The chill of sorrow numbs my thought:
methinks I hear the passing knell;
As dies across yon thin blue line
the tinkling of the Camel-bell.
The next section quotes the various aspects under which Life appeared to the wise and foolish teachers of humanity. First comes Hafiz, whose well-known lines are quoted beginning with Shab-i-târîk o bîm-i-mauj, etc. Hûr is the plural of Ahwar, in full Ahwar el-Ayn, a maid whose eyes are intensely white where they should be white, and black elsewhere: hence our silly Houries. Follows Umar-i-Khayyâm, who spiritualized Tasawwof, or Sooffeism, even as the Soofis (Gnostics) spiritualized Moslem Puritanism. The verses alluded to are:
You know, my friends, with what a brave carouse
I made a second marriage in my house,
Divorced old barren Reason from my bed
And took the Daughter of the Vine to spouse.
(St. 60, Mr. Fitzgeralds translation.)
Here Wine is used in its mystic sense of entranced Love for the Soul of Souls. Umar was hated and feared because he spoke boldly when his brethren the Soofis dealt in innuendoes. A third quotation has been trained into a likeness of the Hymn of Life, despite the commonplace and the navrante vulgarité which characterize the pseudo-Schiller-Anglo-American School. The same has been done to the words of Isâ (Jesus); for the author, who is well-read in the Ingîl (Evangel), evidently intended the allusion. Mansur el-Hallâj (the Cotton-Cleaner) was stoned for crudely uttering the Pantheistic dogma Ana l Hakk (I am the Truth, i.e., God), wa laysa fi-jubbatî il Allah (and within my coat is nought but God). His blood traced on the ground the first-quoted sentence. Lastly, there is a quotation from Sardanapalus, son of Anacyndaraxes, etc.: here {Greek: paîze} may mean sport; but the context determines the kind of sport intended.
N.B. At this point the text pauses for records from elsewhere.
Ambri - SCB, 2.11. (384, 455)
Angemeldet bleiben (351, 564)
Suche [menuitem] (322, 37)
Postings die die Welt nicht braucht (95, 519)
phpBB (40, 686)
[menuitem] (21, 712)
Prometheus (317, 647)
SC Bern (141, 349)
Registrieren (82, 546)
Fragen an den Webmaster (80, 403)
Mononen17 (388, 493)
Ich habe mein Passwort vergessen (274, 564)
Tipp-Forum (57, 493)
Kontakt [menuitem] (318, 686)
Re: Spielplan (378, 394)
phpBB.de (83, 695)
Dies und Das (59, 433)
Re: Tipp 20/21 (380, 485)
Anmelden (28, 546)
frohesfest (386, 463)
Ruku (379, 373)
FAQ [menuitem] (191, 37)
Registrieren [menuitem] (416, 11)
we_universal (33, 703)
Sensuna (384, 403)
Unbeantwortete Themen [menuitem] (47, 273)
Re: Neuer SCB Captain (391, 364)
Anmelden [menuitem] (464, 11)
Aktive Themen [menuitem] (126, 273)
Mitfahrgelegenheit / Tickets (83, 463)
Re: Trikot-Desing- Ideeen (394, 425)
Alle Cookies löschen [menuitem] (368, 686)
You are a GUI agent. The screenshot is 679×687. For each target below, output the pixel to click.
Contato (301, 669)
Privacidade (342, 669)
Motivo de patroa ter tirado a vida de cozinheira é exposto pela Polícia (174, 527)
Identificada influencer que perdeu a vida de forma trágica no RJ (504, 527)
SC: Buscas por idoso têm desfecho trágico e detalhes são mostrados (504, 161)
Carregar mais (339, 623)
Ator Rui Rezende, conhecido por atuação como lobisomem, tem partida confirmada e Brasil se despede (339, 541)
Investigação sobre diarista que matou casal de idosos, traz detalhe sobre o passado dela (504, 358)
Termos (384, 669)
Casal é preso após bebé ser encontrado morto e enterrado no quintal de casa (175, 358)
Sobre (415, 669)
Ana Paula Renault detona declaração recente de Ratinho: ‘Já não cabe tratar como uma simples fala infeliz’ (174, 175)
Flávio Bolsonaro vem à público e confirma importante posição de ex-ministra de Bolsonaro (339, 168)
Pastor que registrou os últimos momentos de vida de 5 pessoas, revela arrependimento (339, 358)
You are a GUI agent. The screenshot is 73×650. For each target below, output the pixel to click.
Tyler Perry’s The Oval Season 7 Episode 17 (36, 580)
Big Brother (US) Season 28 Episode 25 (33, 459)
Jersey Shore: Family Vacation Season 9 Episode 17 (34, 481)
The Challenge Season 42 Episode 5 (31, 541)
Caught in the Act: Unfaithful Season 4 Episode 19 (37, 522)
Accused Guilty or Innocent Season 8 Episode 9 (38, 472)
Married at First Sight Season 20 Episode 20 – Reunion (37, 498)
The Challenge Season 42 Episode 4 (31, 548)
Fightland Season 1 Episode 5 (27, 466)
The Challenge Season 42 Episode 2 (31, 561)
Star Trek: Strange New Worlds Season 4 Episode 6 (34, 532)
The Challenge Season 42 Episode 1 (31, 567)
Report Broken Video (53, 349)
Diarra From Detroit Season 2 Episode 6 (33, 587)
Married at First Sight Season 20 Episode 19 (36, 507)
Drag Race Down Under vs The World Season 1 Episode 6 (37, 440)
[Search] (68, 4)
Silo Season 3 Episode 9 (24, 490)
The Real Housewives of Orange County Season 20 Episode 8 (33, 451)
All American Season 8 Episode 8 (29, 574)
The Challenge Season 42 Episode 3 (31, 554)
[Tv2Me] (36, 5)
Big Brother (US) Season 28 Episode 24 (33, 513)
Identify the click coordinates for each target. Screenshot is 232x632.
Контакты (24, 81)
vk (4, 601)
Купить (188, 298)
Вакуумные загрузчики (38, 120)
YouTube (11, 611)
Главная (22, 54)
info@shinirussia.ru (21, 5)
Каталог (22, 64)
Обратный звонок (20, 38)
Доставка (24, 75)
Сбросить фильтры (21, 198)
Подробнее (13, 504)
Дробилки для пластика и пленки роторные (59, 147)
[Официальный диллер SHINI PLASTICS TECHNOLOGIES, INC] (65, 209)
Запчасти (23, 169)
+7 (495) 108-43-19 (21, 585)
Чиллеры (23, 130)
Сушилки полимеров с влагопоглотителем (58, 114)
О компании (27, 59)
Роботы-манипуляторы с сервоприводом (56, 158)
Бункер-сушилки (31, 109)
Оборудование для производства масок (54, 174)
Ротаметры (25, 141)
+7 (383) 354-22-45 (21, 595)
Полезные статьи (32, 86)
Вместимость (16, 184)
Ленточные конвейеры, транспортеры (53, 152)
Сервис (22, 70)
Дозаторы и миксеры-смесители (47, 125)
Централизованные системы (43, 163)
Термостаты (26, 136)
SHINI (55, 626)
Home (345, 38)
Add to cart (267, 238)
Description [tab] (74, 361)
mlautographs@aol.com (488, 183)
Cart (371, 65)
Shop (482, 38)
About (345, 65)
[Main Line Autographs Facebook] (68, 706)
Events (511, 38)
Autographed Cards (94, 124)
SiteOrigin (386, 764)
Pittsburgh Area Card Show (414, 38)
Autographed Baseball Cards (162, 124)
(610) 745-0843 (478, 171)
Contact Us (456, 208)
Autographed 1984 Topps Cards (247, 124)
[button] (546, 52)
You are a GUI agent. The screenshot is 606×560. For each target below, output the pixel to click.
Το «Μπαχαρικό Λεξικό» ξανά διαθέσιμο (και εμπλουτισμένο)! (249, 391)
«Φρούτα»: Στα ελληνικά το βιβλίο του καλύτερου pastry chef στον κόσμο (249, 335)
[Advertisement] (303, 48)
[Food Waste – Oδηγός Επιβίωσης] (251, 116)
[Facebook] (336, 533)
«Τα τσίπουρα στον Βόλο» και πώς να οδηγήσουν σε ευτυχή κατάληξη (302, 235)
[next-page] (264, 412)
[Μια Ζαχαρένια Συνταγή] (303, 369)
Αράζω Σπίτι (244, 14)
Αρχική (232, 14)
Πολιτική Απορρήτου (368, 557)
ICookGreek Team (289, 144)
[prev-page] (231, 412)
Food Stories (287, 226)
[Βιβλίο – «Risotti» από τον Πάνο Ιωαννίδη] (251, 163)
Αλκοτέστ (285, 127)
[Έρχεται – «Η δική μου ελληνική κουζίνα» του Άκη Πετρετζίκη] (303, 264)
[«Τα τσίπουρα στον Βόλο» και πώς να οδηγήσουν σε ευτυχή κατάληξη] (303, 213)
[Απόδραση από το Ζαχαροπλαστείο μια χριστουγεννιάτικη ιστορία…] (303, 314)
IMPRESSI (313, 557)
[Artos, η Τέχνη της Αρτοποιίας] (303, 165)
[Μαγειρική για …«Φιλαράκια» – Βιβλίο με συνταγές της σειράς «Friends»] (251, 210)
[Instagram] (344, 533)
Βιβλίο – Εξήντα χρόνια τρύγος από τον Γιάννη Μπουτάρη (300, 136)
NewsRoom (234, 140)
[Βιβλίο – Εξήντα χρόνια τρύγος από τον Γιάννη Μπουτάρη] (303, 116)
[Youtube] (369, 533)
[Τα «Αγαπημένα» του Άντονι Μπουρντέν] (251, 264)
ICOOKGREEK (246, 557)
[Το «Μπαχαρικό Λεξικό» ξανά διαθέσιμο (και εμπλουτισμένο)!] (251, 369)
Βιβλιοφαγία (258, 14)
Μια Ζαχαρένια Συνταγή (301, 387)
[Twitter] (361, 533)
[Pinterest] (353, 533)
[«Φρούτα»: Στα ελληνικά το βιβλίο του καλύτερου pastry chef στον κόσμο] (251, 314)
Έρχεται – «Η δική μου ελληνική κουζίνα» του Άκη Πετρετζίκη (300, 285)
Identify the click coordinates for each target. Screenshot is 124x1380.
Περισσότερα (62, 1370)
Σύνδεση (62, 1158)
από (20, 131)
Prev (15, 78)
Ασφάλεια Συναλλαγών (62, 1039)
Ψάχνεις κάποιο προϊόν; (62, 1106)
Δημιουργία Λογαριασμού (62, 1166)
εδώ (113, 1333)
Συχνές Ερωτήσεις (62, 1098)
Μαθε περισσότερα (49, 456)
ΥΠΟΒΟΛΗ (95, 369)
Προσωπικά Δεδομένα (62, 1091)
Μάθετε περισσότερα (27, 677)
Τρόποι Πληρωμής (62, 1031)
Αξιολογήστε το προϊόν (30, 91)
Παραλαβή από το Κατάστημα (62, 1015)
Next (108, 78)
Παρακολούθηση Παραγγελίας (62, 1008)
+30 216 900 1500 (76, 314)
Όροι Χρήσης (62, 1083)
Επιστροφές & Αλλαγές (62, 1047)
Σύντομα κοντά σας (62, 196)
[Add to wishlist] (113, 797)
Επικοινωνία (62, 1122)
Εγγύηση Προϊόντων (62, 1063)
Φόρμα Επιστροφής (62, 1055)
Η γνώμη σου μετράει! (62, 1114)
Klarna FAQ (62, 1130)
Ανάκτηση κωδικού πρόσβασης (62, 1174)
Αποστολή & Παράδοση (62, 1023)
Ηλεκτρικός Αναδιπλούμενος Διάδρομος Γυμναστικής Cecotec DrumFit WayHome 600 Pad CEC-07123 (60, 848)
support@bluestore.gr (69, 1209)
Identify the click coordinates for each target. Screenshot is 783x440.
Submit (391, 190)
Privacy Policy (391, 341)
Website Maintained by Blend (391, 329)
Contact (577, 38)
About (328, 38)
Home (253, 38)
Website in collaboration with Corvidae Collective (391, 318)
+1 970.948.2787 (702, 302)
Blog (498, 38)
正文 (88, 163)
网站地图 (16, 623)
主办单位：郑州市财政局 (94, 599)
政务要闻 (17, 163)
The Zâhid is the literal believer in the letter of the Law, opposed to the Soofi, who believes in its spirit: hence the former is called a Zâhiri (outsider), and the latter a Bâtini, an insider. Moses is quoted because he ignored future rewards and punishments. As regards the two Eternities, Persian and Arab metaphysicians split Eternity, i.e., the negation of Time, into two halves, Azal (beginninglessness) and Abad (endlessness); both being mere words, gatherings of letters with a subjective significance. In English we use Eternal (Æviternus, age-long, life-long) as loosely, by applying it to three distinct ideas; (1) the habitual, in popular parlance; (2) the exempt from duration; and (3) the everlasting, which embraces all duration. Omniscience-Maker is the old Roman sceptics Homo fecit Deos.
The next section is one long wail over the contradictions, the mysteries, the dark end, the infinite sorrowfulness of all existence, and the arcanum of grief which, Luther said, underlies all life. As with Euripides to live is to die, to die is to live. Hâjî Abdû borrows the Hindu idea of the human body. It is a mansion, says Menu, with bones for its beams and rafters; with nerves and tendons for cords; with muscles and blood for cement; with skin for its outer covering; filled with no sweet perfume, but loaded with impurities; a mansion infested by age and sorrow; the seat of malady; harassed with pains; haunted with the quality of darkness (Tama-guna), and incapable of standing. The Pot and Potter began with the ancient Egyptians. Sitting as a potter at the wheel, Cneph (at Philæ) moulds clay, and gives the spirit of life to the nostrils of Osiris. Hence the Genesitic breath. Then we meet him in the Vedas, the Being by whom the fictile vase is formed; the clay out of which it is fabricated. We find him next in Jeremiahs Arise and go down unto the Potters house, etc. (xviii. 2), and lastly in Romans (ix. 20), Hath not the potter power over the clay? No wonder that the first Hand who moulded the man-mud is a lieu commun in Eastern thought. The waste of agony is Buddhism, or Schopenhauerism pure and simple, I have moulded Earth on Earth upon Seint Ysidres well-known rhymes (A.D. 1440):
Erthe out of Erthe is wondirli wrouzt,
Erthe out of Erthe hath gete a dignity of nouzt,
Erthe upon Erthe hath sett all his thouzt
How that Erthe upon Erthe may be his brouzt, etc.
The Camel-rider, suggests Ossian, yet a few years and the blast of the desert comes. The dromedary was chosen as Deaths vehicle by the Arabs, probably because it bears the Bedouins corpse to the distant burial-ground, where he will lie among his kith and kin. The end of this section reminds us of:
How poor, how rich; how abject, how august,
How complicate, how wonderful is Man!
The Hâjî now passes to the results of his long and anxious thoughts: I have purposely twisted his exordium into an echo of Milton:
Till old experience doth attain
To something of prophetic strain.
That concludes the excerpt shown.